▶ _Provided material_:

┌────────

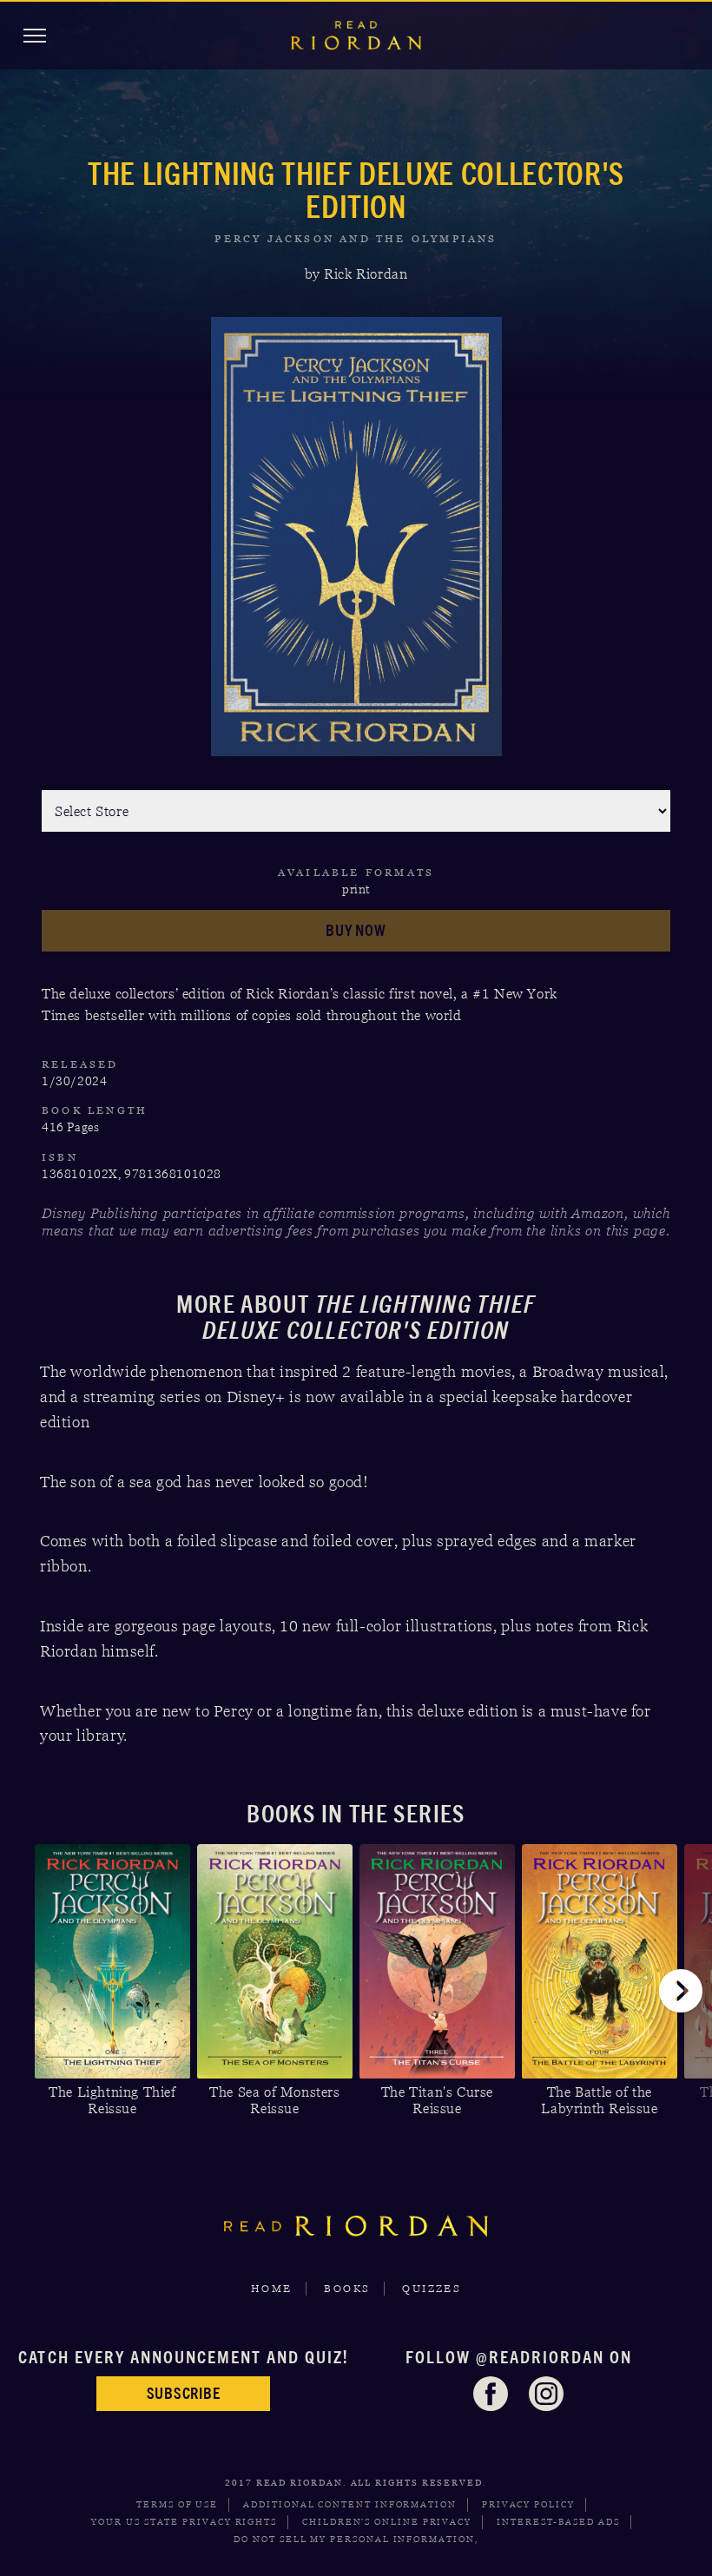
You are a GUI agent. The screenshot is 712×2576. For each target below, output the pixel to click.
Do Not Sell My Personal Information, (356, 2539)
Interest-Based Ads (558, 2522)
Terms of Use (177, 2504)
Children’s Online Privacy (386, 2522)
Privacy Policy (528, 2504)
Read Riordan (356, 35)
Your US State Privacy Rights (184, 2522)
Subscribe (184, 2393)
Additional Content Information (350, 2504)
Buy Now (356, 930)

└────────

▶ _Exercise instructions_:
Produce the entries again, word for word, without any of their pictures.

▶ _Exercise solution_:
You are a GUI agent. The screenshot is 712×2576. For each target below, output the pixel to click.
Do Not Sell My Personal Information, (356, 2539)
Interest-Based Ads (558, 2522)
Terms of Use (177, 2504)
Children’s Online Privacy (386, 2522)
Privacy Policy (528, 2504)
Read Riordan (356, 35)
Your US State Privacy Rights (184, 2522)
Subscribe (184, 2393)
Additional Content Information (350, 2504)
Buy Now (356, 930)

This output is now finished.